With Jehoshaphat, in spite of the prophet Micaiah's warning, and urged on by an evil spirit in the false prophets, he tried to recover Ramoth Gilead (1 Kings 22). Benhadad's chief aim was to slay Ahab, probably from personal hostility owing to the gratuitousness of the attack. Conscience made Ahab a coward, and selfishness made him reckless of his professed friendship to Jehoshaphat. Compare 2 Chronicles 18:2; feasting and a display of hospitality often seduce the godly. So he disguised himself, and urged his friend to wear the royal robes. The same Benhadad whom duty to God ought to have led him to execute as a blasphemer, drunkard, and murderer, was in retribution made the instrument of his own destruction (1 Kings 20:10; 1 Kings 20:16; 1 Kings 20:42). That false friendship which the godly king of Judah ought never to have formed (2 Chronicles 19:2; 1 Corinthians 15:33) would have cost him his life but for God's interposition (2 Chronicles 18:31) "moving them to depart from him." Ahab's treachery did not secure his escape, an arrow "at a venture" humanly speaking, but guided by God really, wounded him fatally; and the dogs licked up his blood, according to the Lord's word of which Joram's case in 2 Kings 9:25 was a literal fulfillment (1 Kings 21:19), on the very spot, while his chariot and armor were being washed (1 Kings 22:38).

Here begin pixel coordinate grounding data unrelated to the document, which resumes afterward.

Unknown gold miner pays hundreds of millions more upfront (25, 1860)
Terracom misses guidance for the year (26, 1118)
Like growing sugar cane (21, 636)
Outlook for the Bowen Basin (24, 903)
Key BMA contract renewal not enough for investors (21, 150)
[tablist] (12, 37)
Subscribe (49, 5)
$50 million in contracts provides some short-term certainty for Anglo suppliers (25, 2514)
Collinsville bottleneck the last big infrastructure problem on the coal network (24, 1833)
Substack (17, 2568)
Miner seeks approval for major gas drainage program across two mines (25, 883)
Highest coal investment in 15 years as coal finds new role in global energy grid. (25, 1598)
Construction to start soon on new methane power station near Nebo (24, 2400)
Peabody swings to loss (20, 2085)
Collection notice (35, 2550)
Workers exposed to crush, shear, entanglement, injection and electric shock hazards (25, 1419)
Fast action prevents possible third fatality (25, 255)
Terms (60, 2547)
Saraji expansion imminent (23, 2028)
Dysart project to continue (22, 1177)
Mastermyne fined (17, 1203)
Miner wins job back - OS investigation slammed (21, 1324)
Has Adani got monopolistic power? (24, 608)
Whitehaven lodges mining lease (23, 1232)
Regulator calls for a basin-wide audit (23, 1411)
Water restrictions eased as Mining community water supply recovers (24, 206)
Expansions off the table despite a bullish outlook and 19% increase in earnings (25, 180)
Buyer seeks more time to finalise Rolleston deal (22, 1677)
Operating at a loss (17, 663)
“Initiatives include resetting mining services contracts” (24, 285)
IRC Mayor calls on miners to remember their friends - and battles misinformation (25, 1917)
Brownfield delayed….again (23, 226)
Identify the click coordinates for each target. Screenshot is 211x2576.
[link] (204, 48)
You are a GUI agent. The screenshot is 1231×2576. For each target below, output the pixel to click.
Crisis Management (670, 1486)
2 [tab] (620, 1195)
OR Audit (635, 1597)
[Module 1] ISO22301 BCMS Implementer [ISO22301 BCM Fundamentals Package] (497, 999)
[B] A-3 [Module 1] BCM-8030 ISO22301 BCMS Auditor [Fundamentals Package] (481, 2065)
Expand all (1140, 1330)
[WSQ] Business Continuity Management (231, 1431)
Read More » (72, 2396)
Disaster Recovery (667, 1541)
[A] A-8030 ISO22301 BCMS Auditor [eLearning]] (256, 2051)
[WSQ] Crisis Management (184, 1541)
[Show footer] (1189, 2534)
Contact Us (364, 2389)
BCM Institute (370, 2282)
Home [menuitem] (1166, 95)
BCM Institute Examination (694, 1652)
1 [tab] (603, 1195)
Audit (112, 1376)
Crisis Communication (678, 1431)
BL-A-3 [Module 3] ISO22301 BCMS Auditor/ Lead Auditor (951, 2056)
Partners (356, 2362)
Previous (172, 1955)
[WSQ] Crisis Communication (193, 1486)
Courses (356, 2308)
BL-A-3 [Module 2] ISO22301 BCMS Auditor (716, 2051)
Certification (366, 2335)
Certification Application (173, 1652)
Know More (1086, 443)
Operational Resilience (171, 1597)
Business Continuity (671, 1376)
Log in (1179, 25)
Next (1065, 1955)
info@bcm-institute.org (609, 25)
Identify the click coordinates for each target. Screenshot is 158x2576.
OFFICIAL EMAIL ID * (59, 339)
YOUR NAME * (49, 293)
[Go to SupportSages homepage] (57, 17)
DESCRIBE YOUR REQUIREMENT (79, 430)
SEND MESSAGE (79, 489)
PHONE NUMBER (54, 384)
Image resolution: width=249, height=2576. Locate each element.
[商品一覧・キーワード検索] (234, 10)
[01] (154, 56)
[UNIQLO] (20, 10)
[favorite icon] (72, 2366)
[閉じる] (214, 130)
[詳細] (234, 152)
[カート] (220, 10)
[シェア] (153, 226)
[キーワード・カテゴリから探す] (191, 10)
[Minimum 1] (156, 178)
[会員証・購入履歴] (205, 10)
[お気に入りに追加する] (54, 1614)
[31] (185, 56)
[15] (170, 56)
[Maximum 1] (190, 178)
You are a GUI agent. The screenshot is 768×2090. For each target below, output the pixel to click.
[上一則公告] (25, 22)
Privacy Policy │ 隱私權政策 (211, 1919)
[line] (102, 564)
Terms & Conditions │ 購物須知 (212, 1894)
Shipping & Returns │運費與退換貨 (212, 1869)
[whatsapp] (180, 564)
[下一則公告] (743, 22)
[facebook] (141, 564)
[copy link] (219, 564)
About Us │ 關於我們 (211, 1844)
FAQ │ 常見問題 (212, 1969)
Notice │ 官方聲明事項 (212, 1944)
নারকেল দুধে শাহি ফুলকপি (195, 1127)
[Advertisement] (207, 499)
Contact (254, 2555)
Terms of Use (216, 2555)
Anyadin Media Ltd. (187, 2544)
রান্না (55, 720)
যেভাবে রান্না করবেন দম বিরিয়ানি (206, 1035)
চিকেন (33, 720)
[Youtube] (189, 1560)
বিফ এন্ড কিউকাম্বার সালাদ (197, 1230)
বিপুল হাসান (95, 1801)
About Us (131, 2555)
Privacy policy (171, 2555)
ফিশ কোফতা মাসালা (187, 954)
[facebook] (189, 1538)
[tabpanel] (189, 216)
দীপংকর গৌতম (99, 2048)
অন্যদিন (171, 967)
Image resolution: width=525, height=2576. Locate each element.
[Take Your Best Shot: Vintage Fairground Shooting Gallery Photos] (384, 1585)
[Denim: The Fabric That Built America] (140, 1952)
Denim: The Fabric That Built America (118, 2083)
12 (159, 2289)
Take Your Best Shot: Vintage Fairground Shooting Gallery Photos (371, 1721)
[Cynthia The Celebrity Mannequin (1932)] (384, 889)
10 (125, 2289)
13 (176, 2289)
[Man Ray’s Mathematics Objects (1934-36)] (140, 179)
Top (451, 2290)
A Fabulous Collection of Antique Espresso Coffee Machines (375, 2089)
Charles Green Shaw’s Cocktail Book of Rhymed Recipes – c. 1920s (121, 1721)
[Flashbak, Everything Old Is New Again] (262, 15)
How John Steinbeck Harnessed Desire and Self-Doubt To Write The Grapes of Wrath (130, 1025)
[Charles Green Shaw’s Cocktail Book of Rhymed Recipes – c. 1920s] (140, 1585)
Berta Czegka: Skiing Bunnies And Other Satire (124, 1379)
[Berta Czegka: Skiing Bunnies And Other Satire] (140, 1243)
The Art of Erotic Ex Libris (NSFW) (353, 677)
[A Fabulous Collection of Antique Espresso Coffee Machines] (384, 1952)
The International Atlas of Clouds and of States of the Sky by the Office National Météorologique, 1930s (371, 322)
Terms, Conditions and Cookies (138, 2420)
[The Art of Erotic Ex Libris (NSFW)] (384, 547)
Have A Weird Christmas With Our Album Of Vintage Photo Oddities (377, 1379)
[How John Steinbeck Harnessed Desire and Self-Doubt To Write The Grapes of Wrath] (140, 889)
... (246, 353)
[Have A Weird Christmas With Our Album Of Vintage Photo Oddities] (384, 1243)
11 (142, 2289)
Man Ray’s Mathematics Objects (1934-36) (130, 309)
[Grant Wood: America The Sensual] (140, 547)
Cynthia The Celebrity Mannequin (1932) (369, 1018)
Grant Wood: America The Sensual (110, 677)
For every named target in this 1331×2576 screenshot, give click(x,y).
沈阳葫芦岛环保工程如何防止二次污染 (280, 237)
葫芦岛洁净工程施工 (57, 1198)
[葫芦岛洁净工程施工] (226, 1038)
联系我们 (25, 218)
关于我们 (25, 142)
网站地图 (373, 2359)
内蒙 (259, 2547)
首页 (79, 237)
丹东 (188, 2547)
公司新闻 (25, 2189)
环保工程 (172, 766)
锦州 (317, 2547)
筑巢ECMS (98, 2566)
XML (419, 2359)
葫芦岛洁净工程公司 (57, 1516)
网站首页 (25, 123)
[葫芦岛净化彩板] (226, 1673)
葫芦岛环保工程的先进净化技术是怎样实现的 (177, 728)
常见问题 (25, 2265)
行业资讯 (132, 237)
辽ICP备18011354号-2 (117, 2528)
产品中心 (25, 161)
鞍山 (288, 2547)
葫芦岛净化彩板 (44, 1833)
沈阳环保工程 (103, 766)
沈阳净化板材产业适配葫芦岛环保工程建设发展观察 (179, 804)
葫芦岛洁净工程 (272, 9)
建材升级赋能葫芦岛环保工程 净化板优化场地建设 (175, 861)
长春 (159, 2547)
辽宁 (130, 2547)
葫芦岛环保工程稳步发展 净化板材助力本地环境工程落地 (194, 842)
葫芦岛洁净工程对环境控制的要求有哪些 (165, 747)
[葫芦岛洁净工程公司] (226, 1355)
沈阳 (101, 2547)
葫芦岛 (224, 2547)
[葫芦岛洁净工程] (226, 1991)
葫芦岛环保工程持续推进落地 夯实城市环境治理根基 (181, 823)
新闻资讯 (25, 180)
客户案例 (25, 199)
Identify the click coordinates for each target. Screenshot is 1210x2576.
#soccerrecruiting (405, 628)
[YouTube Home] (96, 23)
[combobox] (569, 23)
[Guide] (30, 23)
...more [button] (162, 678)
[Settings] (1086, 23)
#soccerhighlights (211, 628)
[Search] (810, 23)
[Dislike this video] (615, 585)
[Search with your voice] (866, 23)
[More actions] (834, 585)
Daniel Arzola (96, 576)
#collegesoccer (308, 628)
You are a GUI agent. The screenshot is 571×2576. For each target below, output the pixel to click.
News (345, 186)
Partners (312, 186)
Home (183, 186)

The Assyrian Black Obelisk mentions "Ahab of Jezreel," his ordinary residence, and that he furnished the confederacy, including Benhadad, against, Assyria 10,000 footmen and 2000 chariots, and that they were defeated. At first sight this seemingly contradicts Scripture, which makes Benhadad Ahab's enemy. But an interval of peace of three years occurred between Ahab's two Syrian wars (1 Kings 22:1). In it Ahab doubtless allied himself to Benhadad against the Assyrians. Fear of them was probably among his reasons for granting Benhadad easy terms when in his power (1 Kings 20:34). When the Assyrians came in the interval that followed, Ahab was confederate with Benhadad. Hence arose his exasperation at the terms granted to Benhadad, whereby he gained life and liberty, being violated in disregard of honor and gratitude (1 Kings 22:3). The Moabite stone mentions Omri's son; "He also said, I will oppress Moab," confirming Scripture that it was not until after Ahab's death that Moab rebelled (2 Kings 1:1; 2 Kings 3:4-5). (See .)
2. A false prophet, who deceived with flattering prophecies of an immediate return the Jews in Babylon, and was burnt to death by Nebuchadnezzar (Jeremiah 29:21-22). The names of him and Zedekiah, his fellow deceiver, were doomed to be a byword for a curse.